*** Block opens ***
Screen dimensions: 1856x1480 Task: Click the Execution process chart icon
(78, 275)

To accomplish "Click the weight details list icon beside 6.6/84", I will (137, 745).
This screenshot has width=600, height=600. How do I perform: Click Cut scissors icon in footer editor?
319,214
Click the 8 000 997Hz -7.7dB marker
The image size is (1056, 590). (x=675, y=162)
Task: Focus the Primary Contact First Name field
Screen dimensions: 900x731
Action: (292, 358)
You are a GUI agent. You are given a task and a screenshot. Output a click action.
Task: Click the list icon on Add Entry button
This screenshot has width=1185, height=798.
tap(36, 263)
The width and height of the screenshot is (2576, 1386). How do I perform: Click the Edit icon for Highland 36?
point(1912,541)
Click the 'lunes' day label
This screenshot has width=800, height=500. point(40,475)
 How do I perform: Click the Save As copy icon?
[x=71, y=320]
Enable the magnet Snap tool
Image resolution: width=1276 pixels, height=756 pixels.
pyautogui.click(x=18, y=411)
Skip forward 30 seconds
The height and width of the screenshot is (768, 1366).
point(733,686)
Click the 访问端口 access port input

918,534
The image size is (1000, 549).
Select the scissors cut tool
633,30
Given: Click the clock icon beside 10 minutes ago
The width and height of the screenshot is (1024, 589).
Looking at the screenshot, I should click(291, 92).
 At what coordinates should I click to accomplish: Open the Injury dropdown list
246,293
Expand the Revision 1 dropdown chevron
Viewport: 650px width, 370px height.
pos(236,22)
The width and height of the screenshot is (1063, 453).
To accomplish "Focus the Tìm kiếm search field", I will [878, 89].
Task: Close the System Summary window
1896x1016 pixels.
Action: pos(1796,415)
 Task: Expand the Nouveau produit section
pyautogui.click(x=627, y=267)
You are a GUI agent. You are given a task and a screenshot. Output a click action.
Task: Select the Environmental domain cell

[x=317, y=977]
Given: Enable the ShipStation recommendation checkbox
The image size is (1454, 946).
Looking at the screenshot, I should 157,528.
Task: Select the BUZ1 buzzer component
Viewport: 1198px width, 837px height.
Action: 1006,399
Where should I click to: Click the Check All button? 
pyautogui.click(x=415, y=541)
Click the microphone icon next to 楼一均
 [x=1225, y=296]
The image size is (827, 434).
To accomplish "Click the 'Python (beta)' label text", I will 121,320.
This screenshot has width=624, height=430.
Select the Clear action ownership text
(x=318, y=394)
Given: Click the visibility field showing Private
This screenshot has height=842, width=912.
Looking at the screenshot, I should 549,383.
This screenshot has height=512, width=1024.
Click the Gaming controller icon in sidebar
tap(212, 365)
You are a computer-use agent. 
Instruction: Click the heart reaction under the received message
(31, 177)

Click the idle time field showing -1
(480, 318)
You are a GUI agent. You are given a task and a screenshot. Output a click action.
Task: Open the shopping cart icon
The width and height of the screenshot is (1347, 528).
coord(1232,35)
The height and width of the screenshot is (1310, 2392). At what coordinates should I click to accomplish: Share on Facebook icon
*** Block closes ***
▶ WORK TO BE COMPLETED
Output only the lines from the top of the entries through the one holding "Task: Focus the", copied exactly.

▶ RESULT OF THIS EXERCISE
Screen dimensions: 1856x1480 Task: Click the Execution process chart icon
(78, 275)

To accomplish "Click the weight details list icon beside 6.6/84", I will (137, 745).
This screenshot has width=600, height=600. How do I perform: Click Cut scissors icon in footer editor?
319,214
Click the 8 000 997Hz -7.7dB marker
The image size is (1056, 590). (x=675, y=162)
Task: Focus the Primary Contact First Name field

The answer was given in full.